In this post I’ll propose one way in which I think it could be resolved.
‘Social priming’ is a fascinating concept. A paradigmatic example of a social priming effect is the claim that solving word puzzles involving words such as ‘old’ and ‘elderly’ makes people walk slower, presumably because these words ‘prime’ the concept of old age, which stereotypically means slow movement.
Social priming has been around for over 20 years. The current controversy dates back a few years; the rise of social priming doubts began, I think, in 2012, a year in which a group of researchers could not replicate the old people-slow walking effect, leading to some acrimonious blog posts by John Bargh, who had originally reported that effect in 1996.

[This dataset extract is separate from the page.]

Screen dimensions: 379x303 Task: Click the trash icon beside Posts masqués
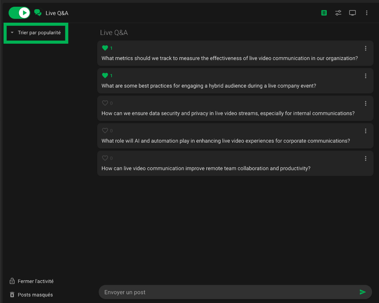[x=12, y=295]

2012 was also the year in which Diederik Stapel was found to have committed academic fraud on a massive scale, many of the studies that he fabricated involved social priming. Social priming is not the only area of psychology involved in the ‘replication crisis‘, but it’s fair to say that this is where it has been most acute.
And yet, as far as I can see, this debate has not achieved much. The battle-lines are well defined and I don’t see many people who have changed their minds in either direction. Each new study is embraced by people who already agree with its conclusions, and written off by those who disagree. At times the debate has led to heated personal attacks.
Is there a better way? I think there is.
Rather than a tug-of-war in which believers and skeptics are pulling from different sides, someone should organize a collaborative team, involving leading representatives of both parties: an adversarial collaboration. This alliance should then aim to carry out the largest ever study of social priming effects, with the goal of a definitive answer, one way or the other.
The proponents would be asked to select a handful of social priming effects that they consider the most likely to replicate. They would also be asked to name (within reason) the methodological parameters that they consider important to success. The skeptics would participate in these discussions, and then everyone would decide upon the protocol. All of the methods and data analysis plans would then be publicly preregistered, to prevent p-hacking by either side.
The actual data collection would then be done jointly by the believers and skeptics (perhaps spread over multiple labs). All data would be sent to a central repository. Any unforeseen problems arising would be resolved by a joint decision of both sides. Finally, once all of the data was collected, the results would be made public and analyzed in accordance with the agreed-upon plan.
Before embarking on data collection for the study, all of the researchers would be asked to state that they have confidence that the planned study is scientifically valid, and that it will be a fair and genuine test of the social priming hypothesis. In this way, the involved researchers would be committing themselves to accept, or at least not lightly reject, the results that they would be about to help collect.
Perhaps this statement of intent would be the most important part of the project, because it would make it more difficult for the ‘losing’ side to write off the study as poorly designed. This is also why it’s important that both believers and skeptics are represented in the planning and execution of the study. The fact that the protocol and data were all posted publicly would also help increase the credibility of the results.
As to how one could organize such a thing, that’s another question. But it would be a sensible use of resources. Lots of money has been spent, and continues to be spent, funding social priming research; it would be a waste if the whole line of research just petered out eventually without any truly convincing results ever emerging.
Whether or not social priming exists is a very interesting question. No amount of small experiments will provide a definitive answer: there have been hundreds already, and look where we are. A large, carefully controlled, and collaborative study is needed.